In the middle of her podcast yesterday, while discussing the Trump trial in New York, Megyn Kelly interrupted the discussion to announce, "This just in! Pecker's up!" and proceeded to giggle. This, of course, was a reference to David Pecker, the former publishing executive who is the lead prosecution witness in the trial. Her reference to his being "up" meant that he was taking the stand as they spoke, but the point, of course, was the bawdy implication that could be drawn from the circumstance.
This, it seems to me, is the emerging problem for the prosecution with this trial, and as with anything else, no plan survives contact with the enemy. After more than a week, it's been a bore. During jury selection, we had the usual talking heads outlining the usual defense strategies for choosing jurors, with the usual pontifications about New York juries -- except that the usual things didn't happen. Politico was one of the few outlets to notice:
As if there weren’t enough plot twists in Donald Trump’s legal saga, this week’s jury selection has produced one more: At least two lawyers will sit on his jury.
. . . Typically, prosecutors and defense lawyers alike try to keep lawyers off juries, fearing heightened scrutiny from members of their own profession. But in a Manhattan jury pool that is largely seen as unfavorable to the former president, Trump’s legal team might see a silver lining in having lawyers on the jury.
“They’re not emotional thinkers,” said Galina Davidoff, a Chicago-based trial consultant. “The profession requires them to do analysis, and emotional thinkers get more easily swayed by the side that goes first, that tells a good story.”
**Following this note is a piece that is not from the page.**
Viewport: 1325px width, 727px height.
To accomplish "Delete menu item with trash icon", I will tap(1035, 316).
But this also reflects the overall dullness of the proceedings so far. No sooner did Mr Pecker come up than the court adjourned for a juror's toothache, and that led some commentators to wonder if the toothache was real, that the tedium might be more than at least that juror could bear.Trials and hearings can be great television -- look what happened to Fani Willis in Atlanta just a short while ago. Clips and stills from that episode went viral for weeks. But in this trial, there are no cameras and no recordings, and media hungry for visuals can't get them. Did Trump fall asleep? Did he fart? Did he look annoyed? We'll never know. All anyone can do so far, like Megyn Kelly, is make bad jokes where she can find them.
Here's the pre-trial conventional wisdom from legacy media, via Doug Gordon at Newsweek:
According to the most recent New York Times/Siena poll, nearly 6 in 10 voters believe the charges of hush money payments made to a porn star are serious, including 54 percent of Independents. And the bad news for Trump doesn't end there.
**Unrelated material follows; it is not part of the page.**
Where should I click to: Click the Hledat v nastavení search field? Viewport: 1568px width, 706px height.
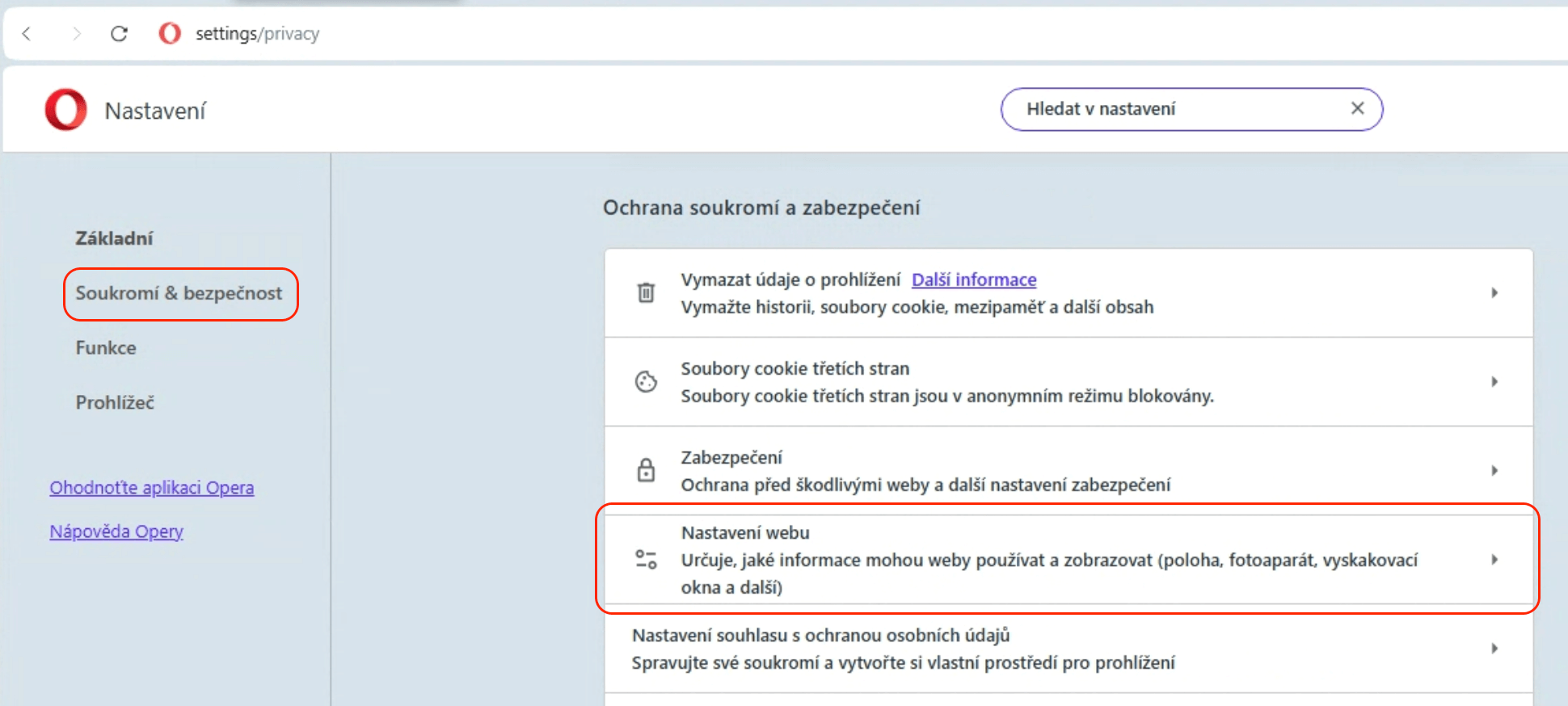(1172, 109)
Exit polls during the Republican primary showed that around 30 percent of Republican primary voters would not believe Trump was fit for the presidency if he were convicted of a crime. Even if you assume that 95 percent of those Republican voters eventually come home to Trump—a safe assumption—the 5 percent who may not are more than enough to deliver a second term to President Joe Biden.
The problem I see here is that Stormy Daniels was an issue in 2016, along with others like Karen MacDougal and the Access Hollywood tape. None of these hurt Trump badly enough to cost him the election in 2016; the voters factored them in then, and they're still going to factor them in now. The prosecutors seem to be angling to bring them into this trial if they can, but trying to take the audience back to 2016 isn't going to work, especially if they can't play clips of porn stars on the witness stand.Doug Gordon goes on at Newsweek:
The contrast and opportunity this hands the Biden campaign could not have been any clearer than it was last week. While Trump was confined in court like a common criminal, Biden spent the week barnstorming across Pennsylvania talking about lowering taxes and bringing manufacturing jobs back to the United States. It's a movie we're likely to see play out over and over again: Trump in court and Biden in battleground states.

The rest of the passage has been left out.